_PROBLEM DETAILS:_
Under this line are the records; repeat exactly the lines starting at the one containing "How do I perform: Click" and ending at the one containing "Task: Select the PROBLEMS panel tab", omitting pictures.

**** SUPPLIED RECORDS ****

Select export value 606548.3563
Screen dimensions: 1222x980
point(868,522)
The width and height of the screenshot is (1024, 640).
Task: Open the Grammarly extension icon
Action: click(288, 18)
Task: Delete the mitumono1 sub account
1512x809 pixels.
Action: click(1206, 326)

****
**** SUPPLIED RECORDS ****

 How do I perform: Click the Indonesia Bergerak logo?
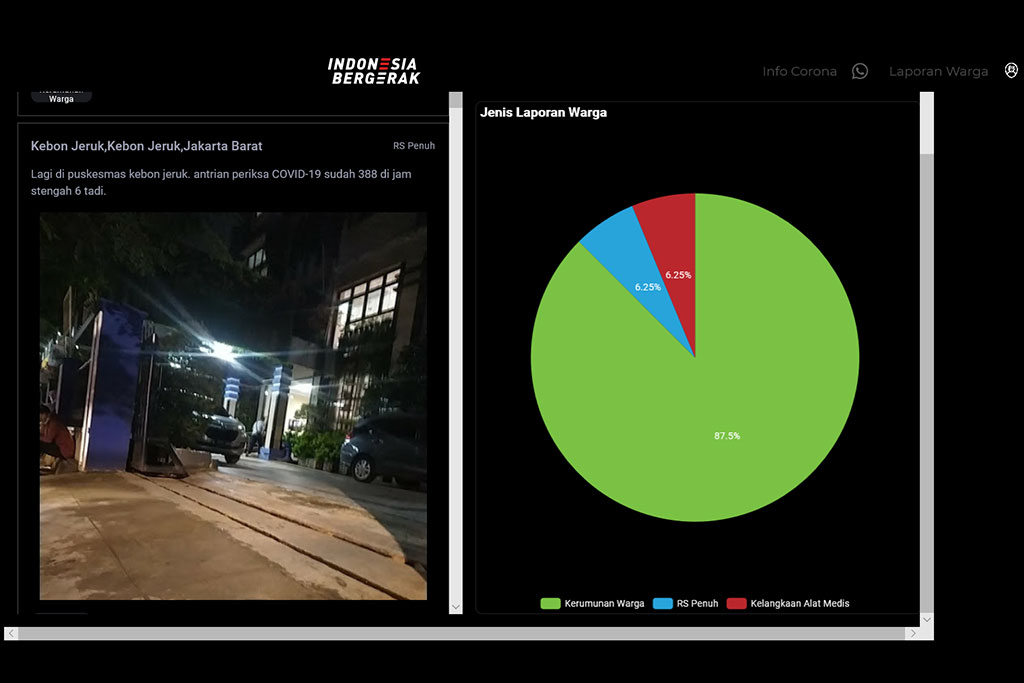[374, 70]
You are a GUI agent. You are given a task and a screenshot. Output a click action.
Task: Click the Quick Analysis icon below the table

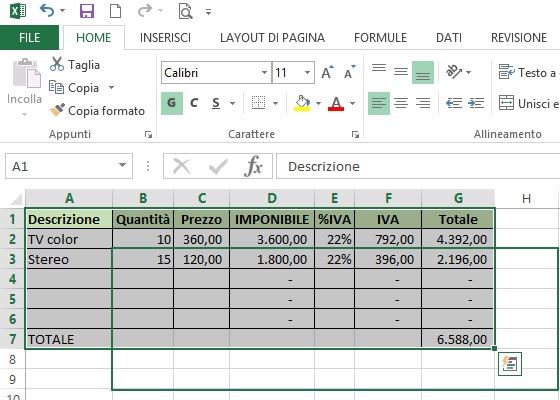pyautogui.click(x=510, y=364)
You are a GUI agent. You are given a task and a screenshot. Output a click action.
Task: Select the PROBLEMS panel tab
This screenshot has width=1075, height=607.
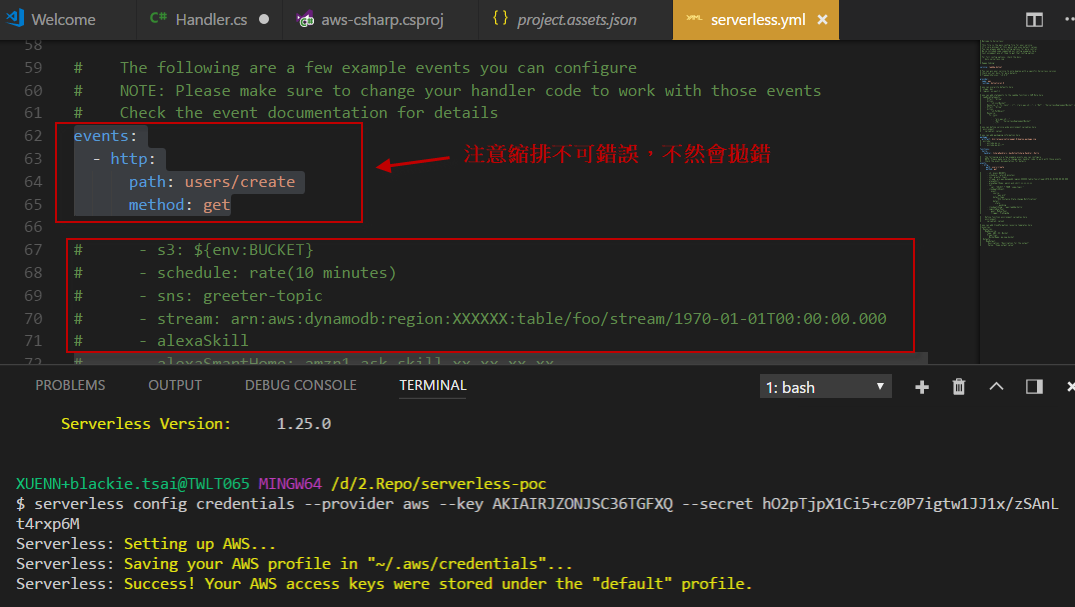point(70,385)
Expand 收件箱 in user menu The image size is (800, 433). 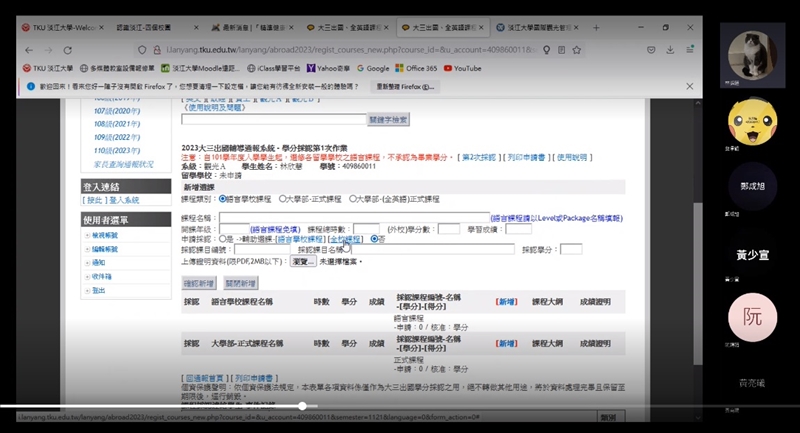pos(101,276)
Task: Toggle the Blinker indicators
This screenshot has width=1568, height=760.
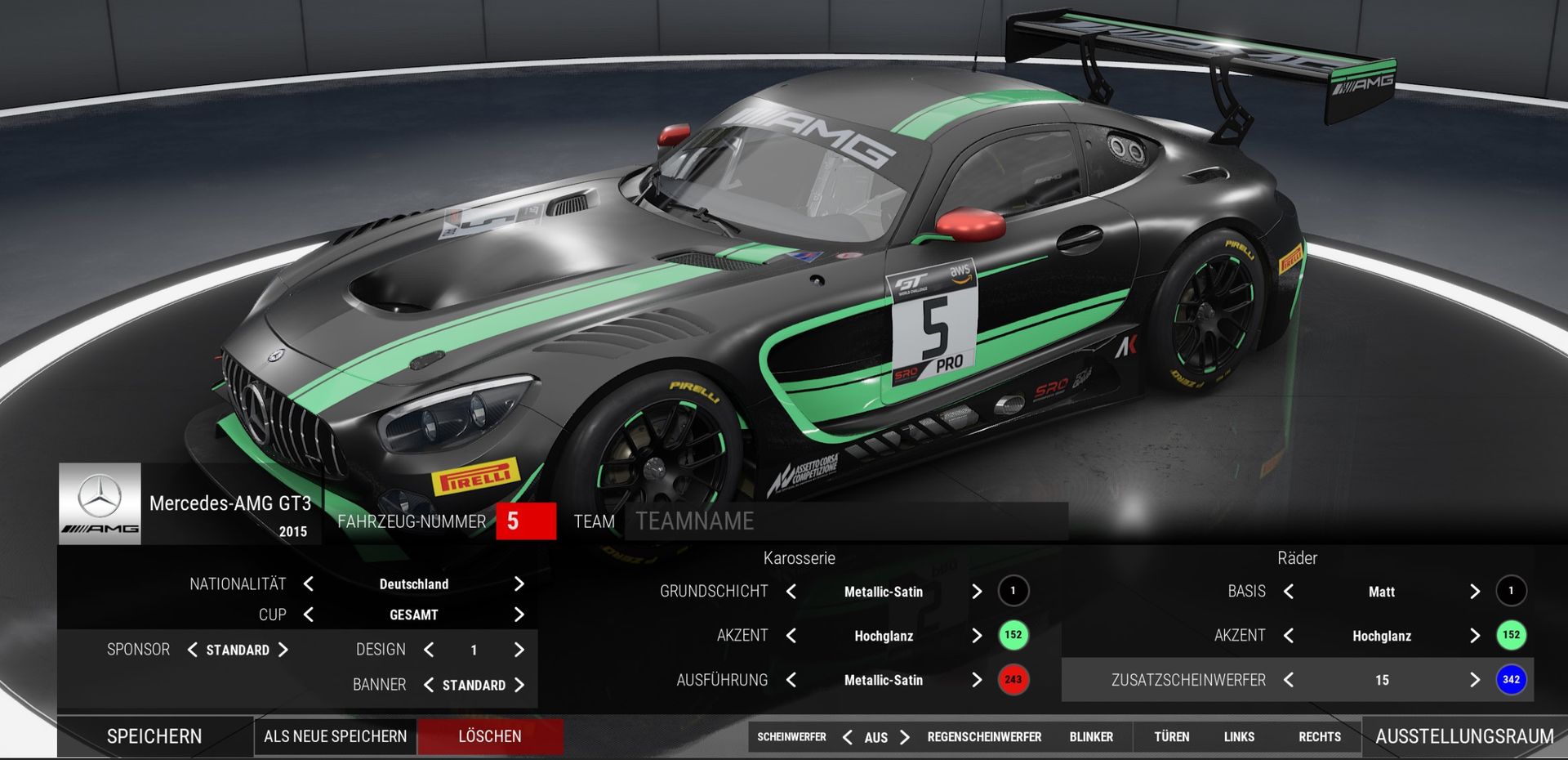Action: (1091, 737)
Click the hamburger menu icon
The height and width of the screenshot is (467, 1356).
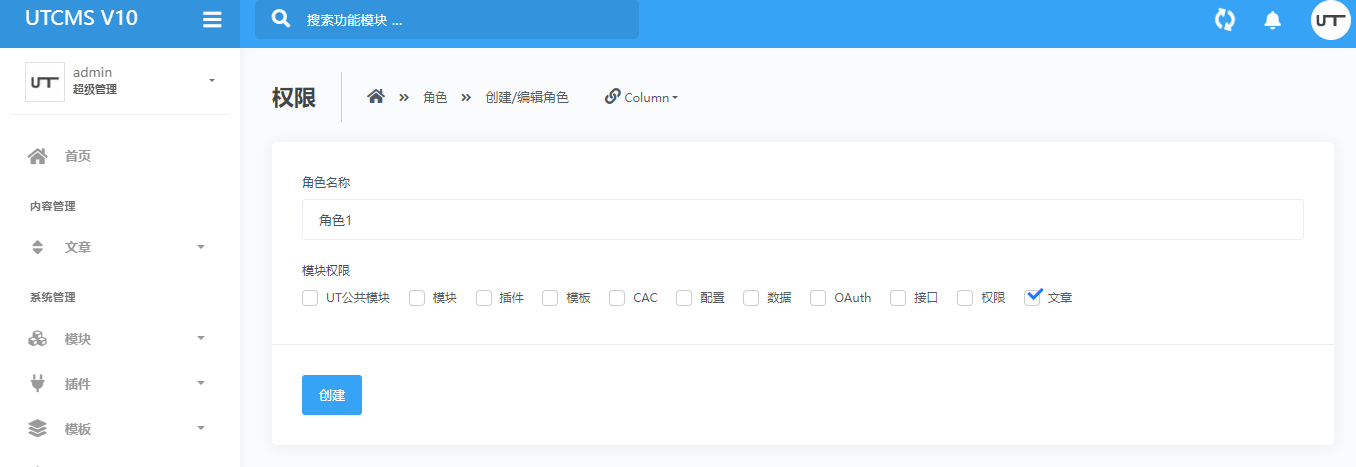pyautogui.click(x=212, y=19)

****
**** SUPPLIED RECORDS ****

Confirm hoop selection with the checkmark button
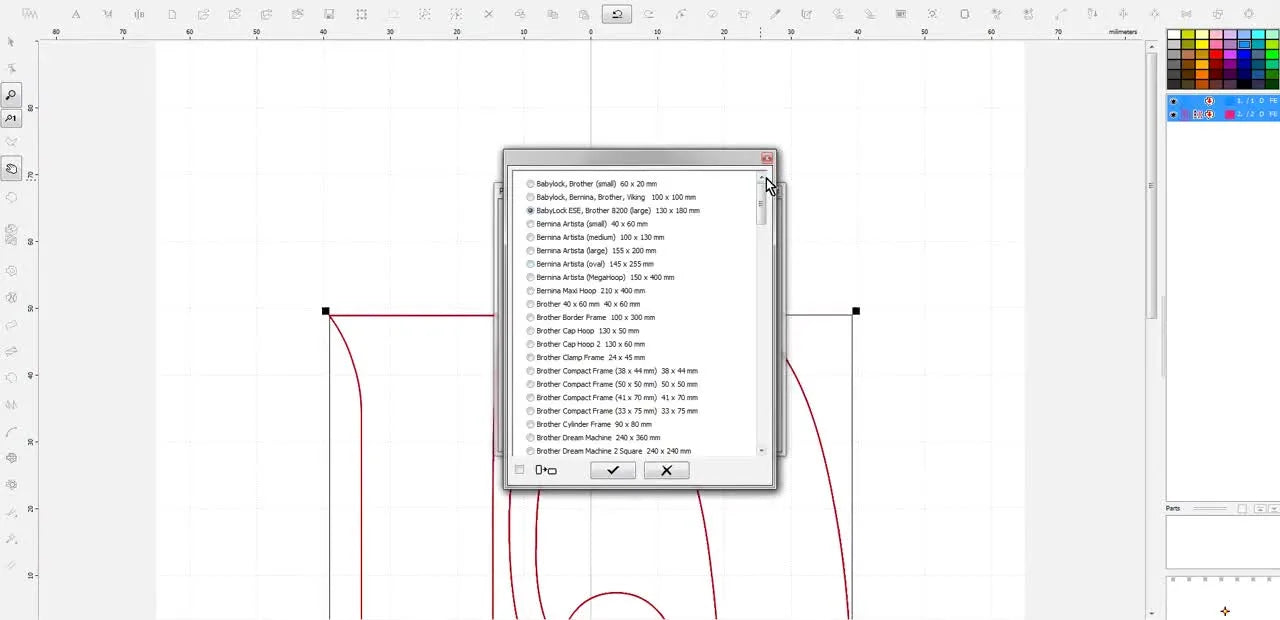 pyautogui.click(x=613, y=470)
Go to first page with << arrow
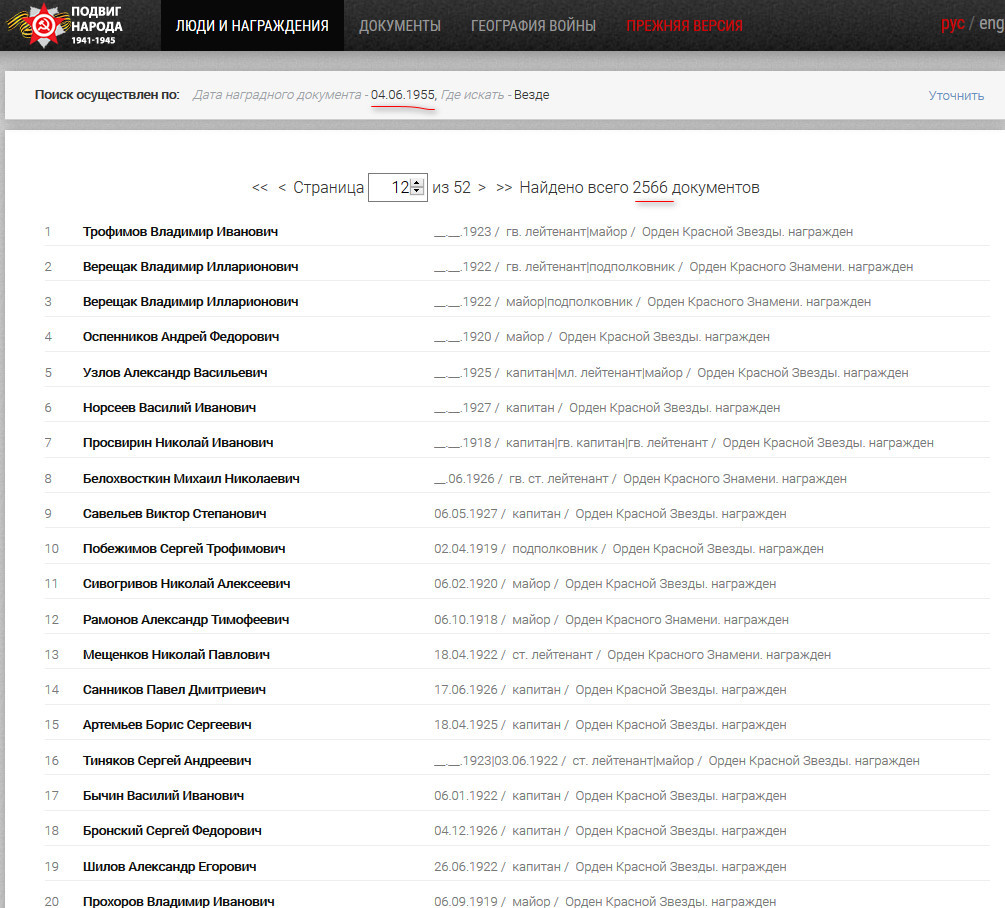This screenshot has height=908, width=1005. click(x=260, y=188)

****

_SOLUTION TO THE PROBLEM:_
 How do I perform: Click the Indonesia Bergerak logo?
[374, 70]
You are a GUI agent. You are given a task and a screenshot. Output a click action.
Task: Click the Quick Analysis icon below the table

pyautogui.click(x=510, y=364)
You are a GUI agent. You are given a task and a screenshot. Output a click action.
Task: Select the PROBLEMS panel tab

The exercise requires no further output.